Given task: Reproduce every entry below verbatim, omitting the pictures.

Input for this task:

%%

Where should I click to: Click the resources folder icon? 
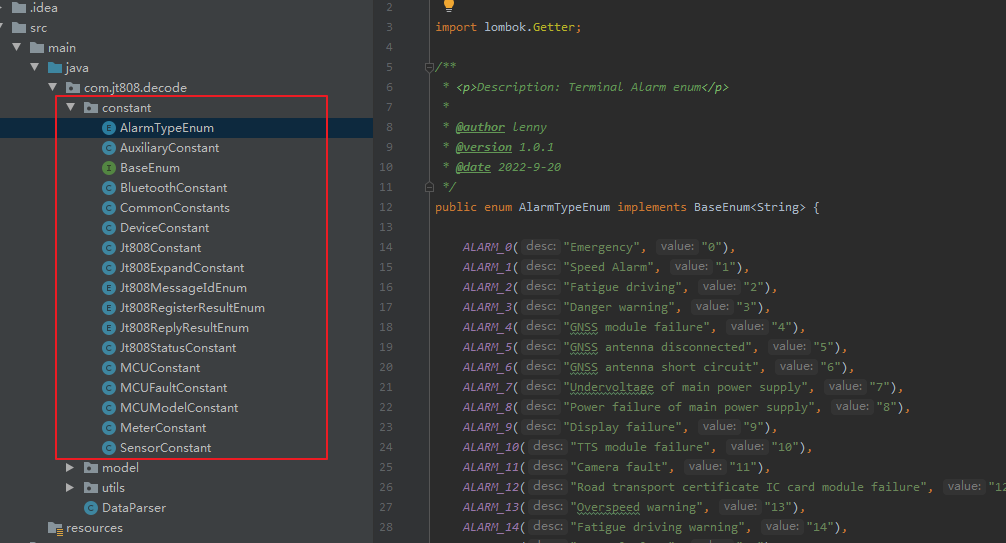[56, 528]
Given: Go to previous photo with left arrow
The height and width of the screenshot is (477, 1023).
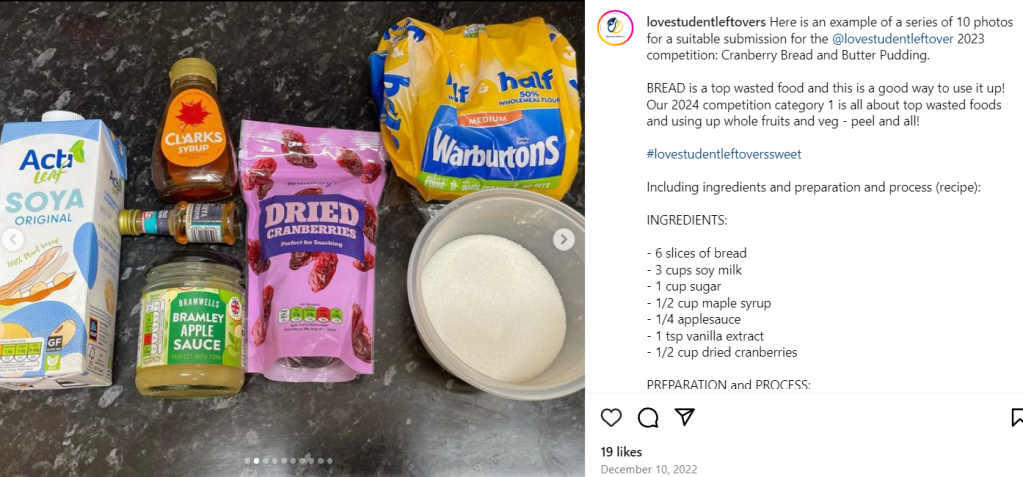Looking at the screenshot, I should pyautogui.click(x=11, y=239).
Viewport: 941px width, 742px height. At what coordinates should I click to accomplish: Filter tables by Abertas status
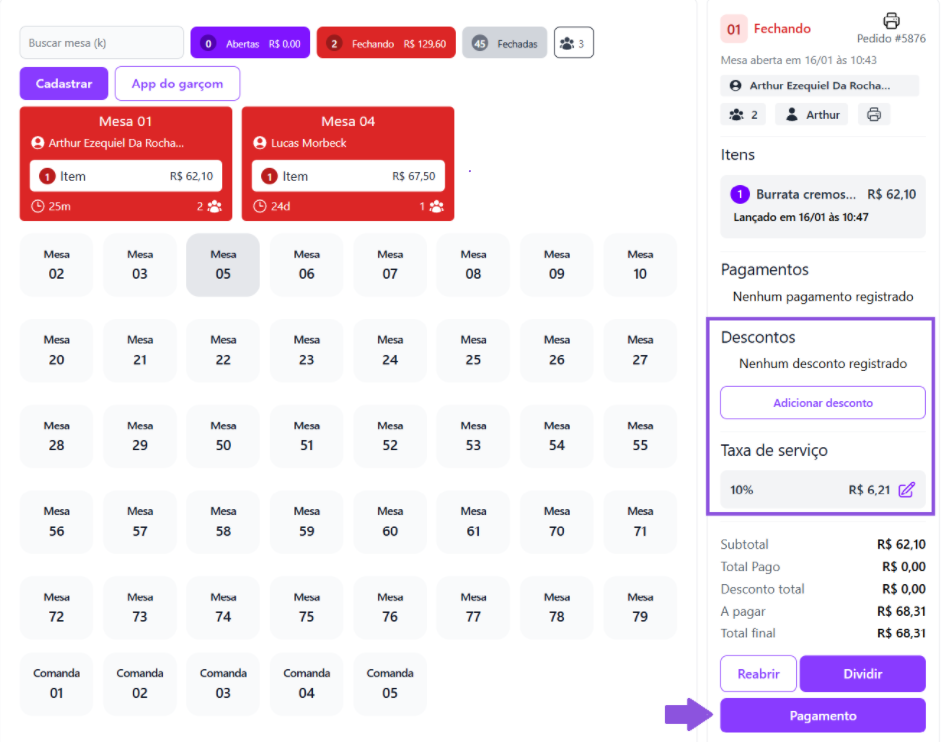click(x=250, y=43)
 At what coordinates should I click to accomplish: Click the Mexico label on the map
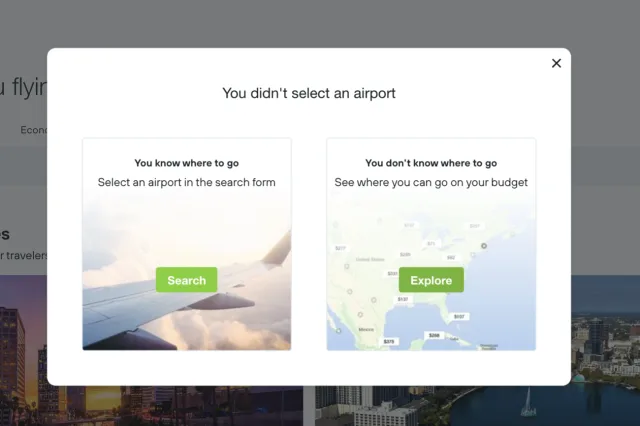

%%

Correct response:
Where should I click to: Click the resources folder icon? 
[56, 528]
Given: Go to previous photo with left arrow
The height and width of the screenshot is (477, 1023).
Looking at the screenshot, I should pyautogui.click(x=11, y=239).
Viewport: 941px width, 742px height. At what coordinates should I click to accomplish: Filter tables by Abertas status
click(x=250, y=43)
 At what coordinates should I click to accomplish: Click the Mexico label on the map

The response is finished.